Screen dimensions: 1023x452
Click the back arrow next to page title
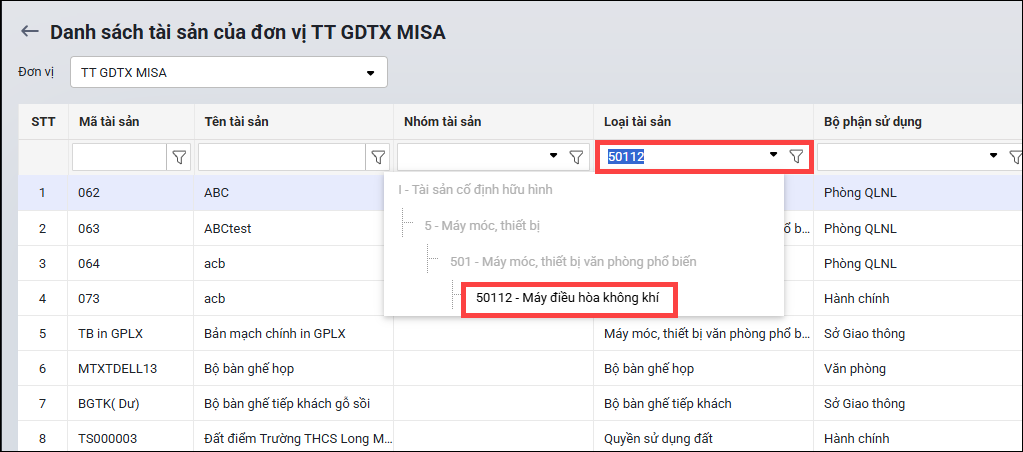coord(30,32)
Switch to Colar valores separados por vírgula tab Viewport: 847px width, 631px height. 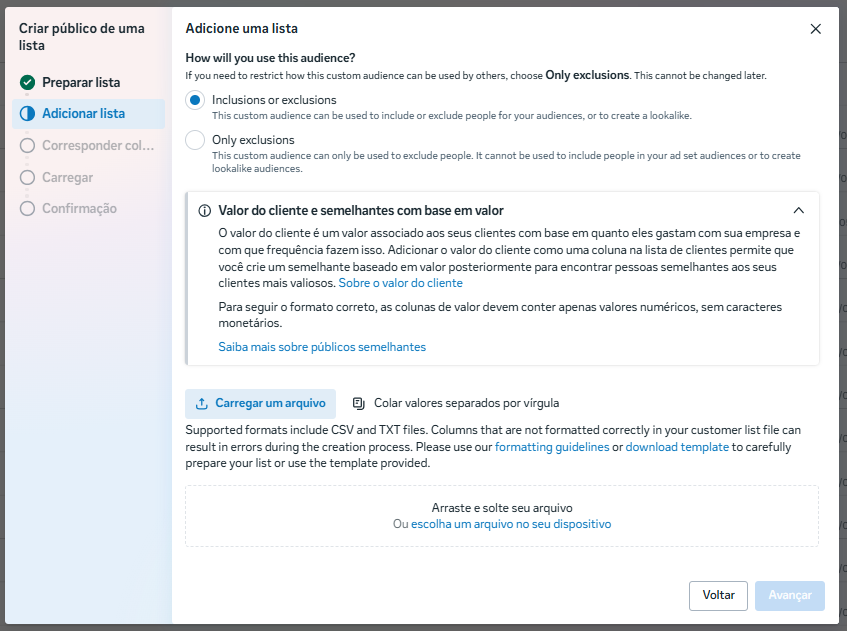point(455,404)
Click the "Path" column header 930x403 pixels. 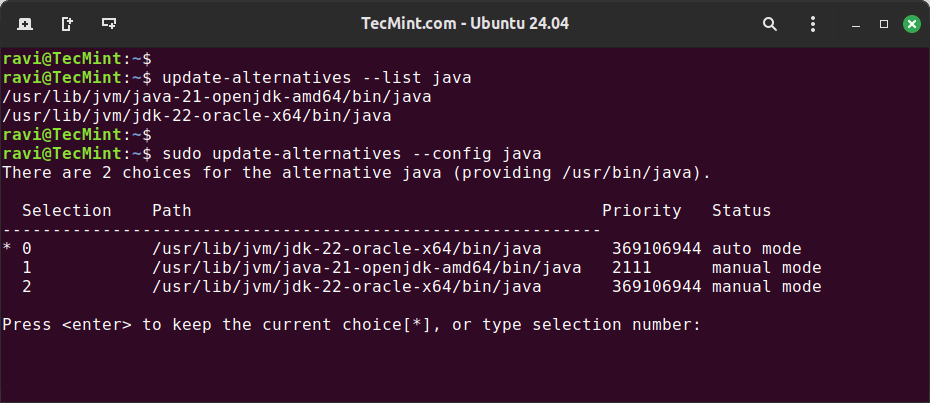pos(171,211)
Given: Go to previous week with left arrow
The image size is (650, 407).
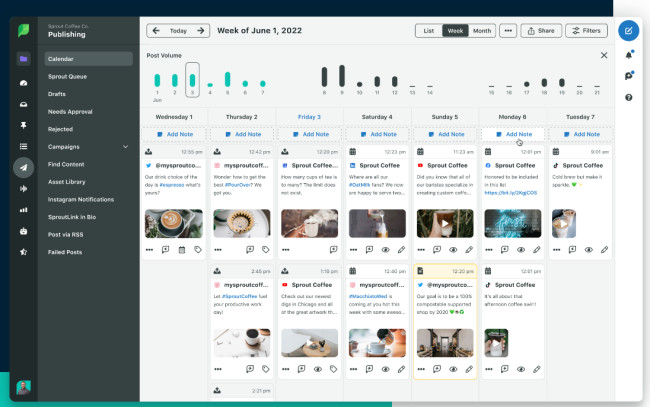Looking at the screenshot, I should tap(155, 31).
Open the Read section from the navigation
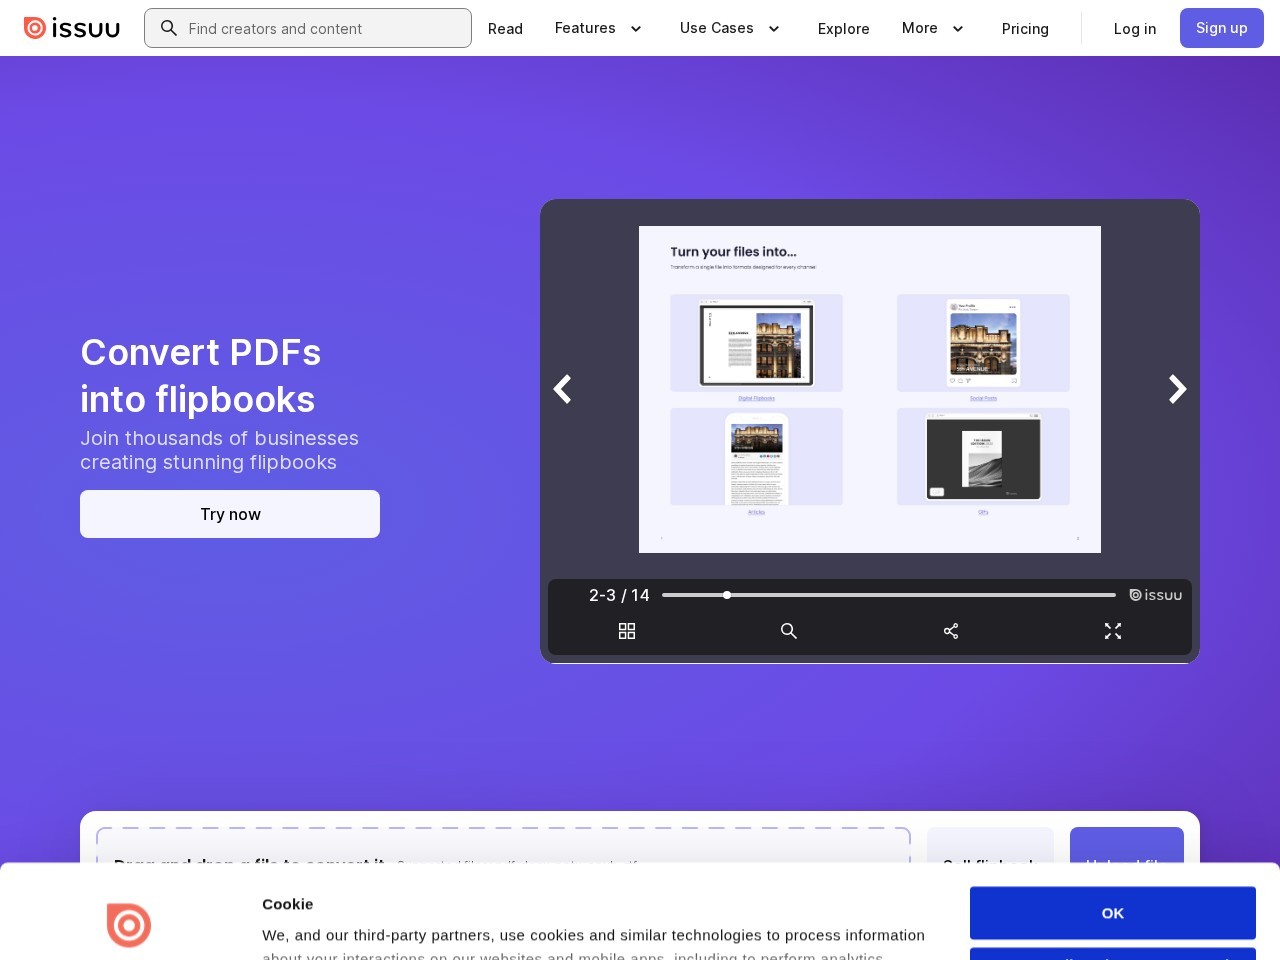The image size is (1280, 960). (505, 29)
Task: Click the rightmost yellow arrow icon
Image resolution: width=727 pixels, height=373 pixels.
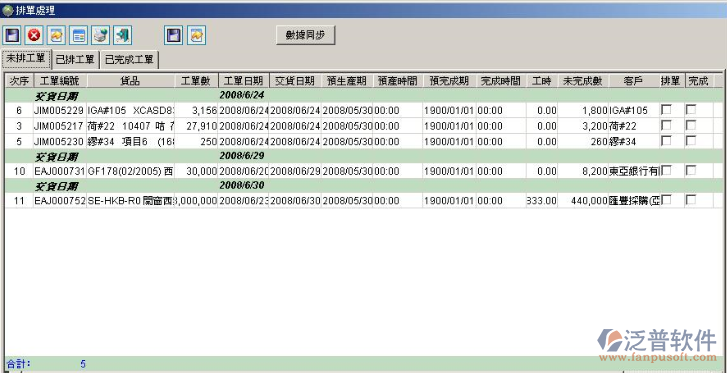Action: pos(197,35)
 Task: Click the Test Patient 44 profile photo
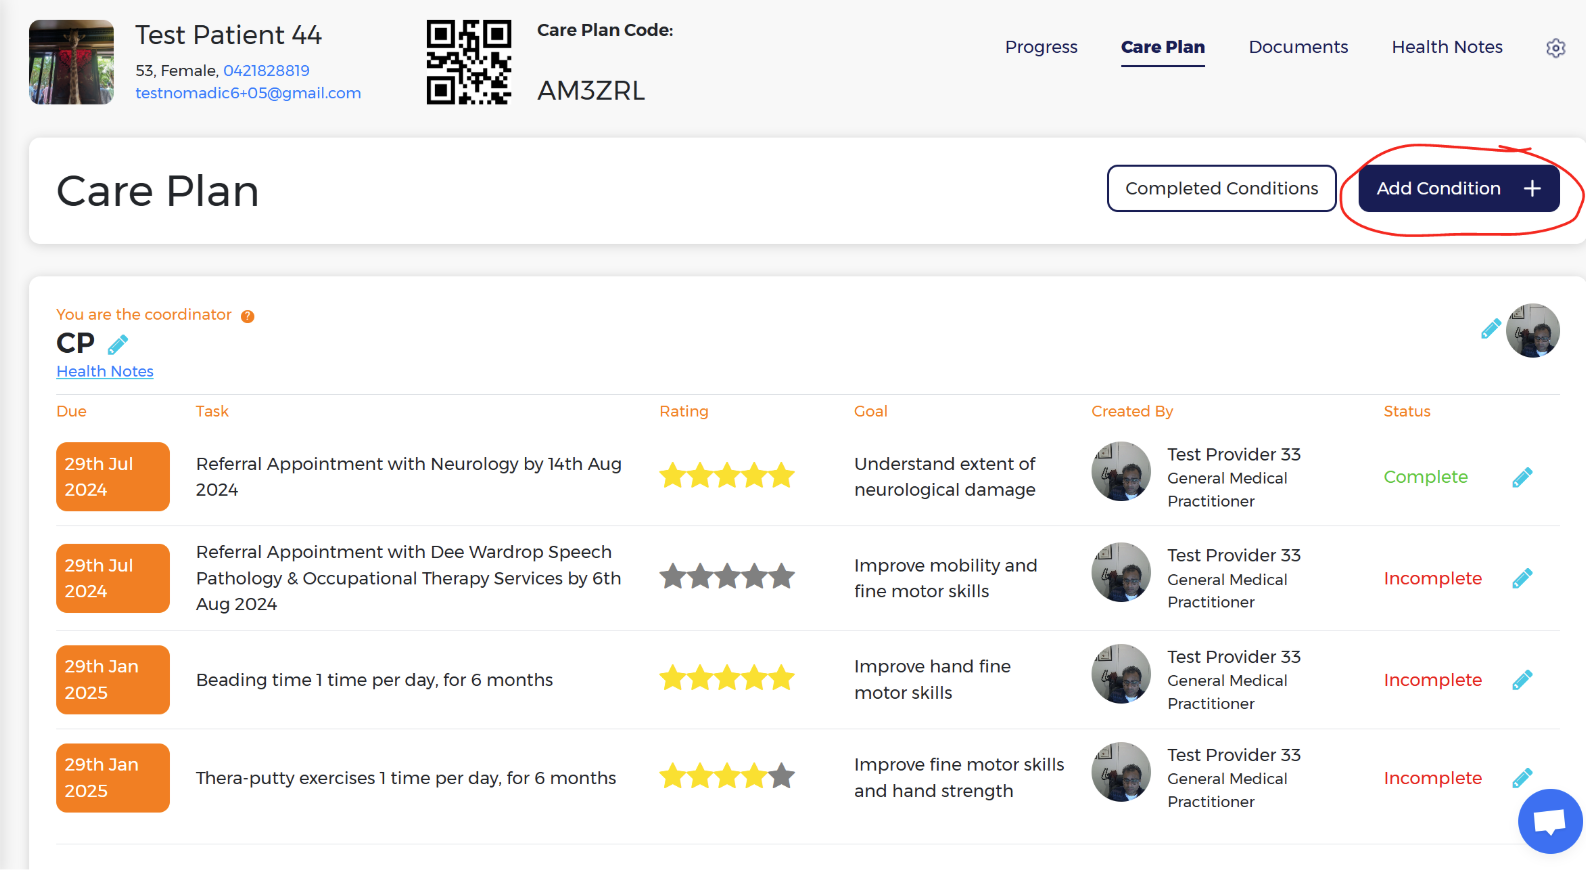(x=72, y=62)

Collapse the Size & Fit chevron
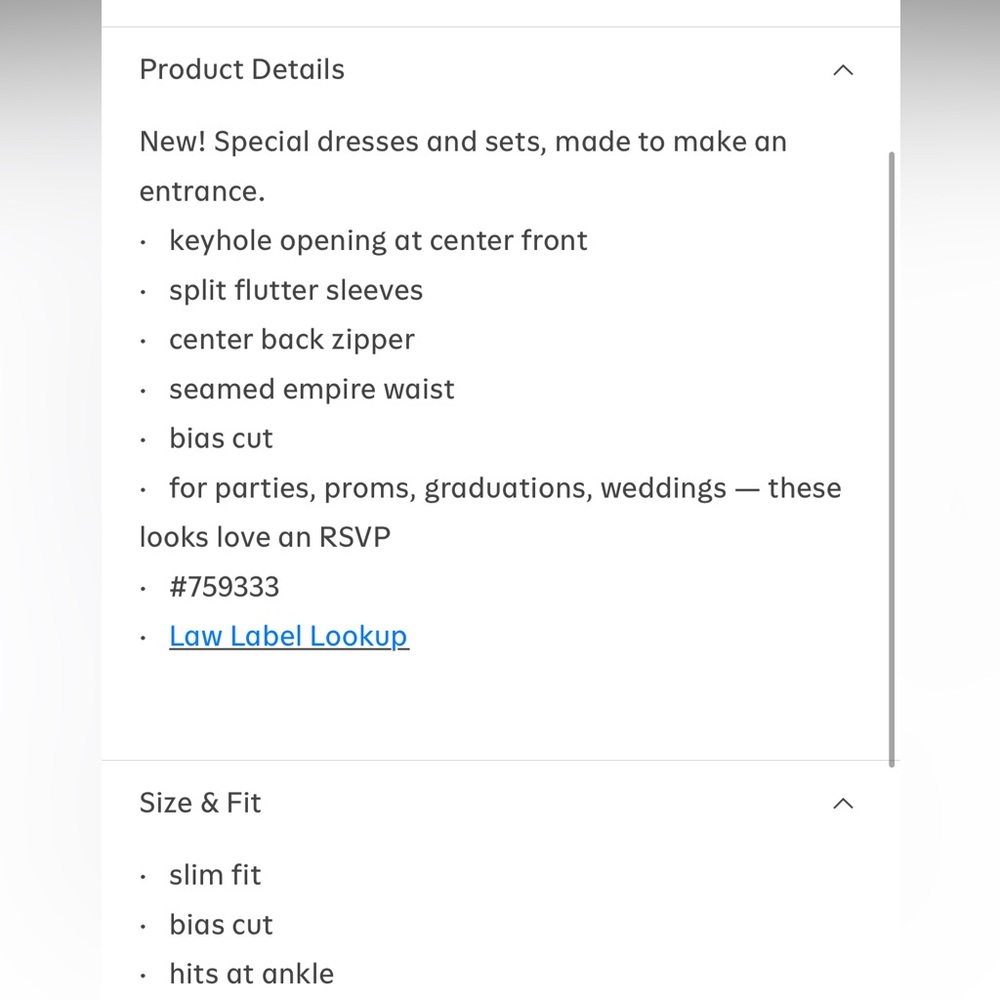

- Your instructions: From the line that contains "The image size is (650, 407)." through the last line of the entries, transcribe every line exactly, leaving out the pictures.

- Your response:
The image size is (650, 407).
Looking at the screenshot, I should tap(155, 31).
Open the Read section from the navigation
The image size is (1280, 960). (505, 29)
Task: Click the rightmost yellow arrow icon
Image resolution: width=727 pixels, height=373 pixels.
Action: pos(197,35)
 Task: Click the Test Patient 44 profile photo
(x=72, y=62)

Collapse the Size & Fit chevron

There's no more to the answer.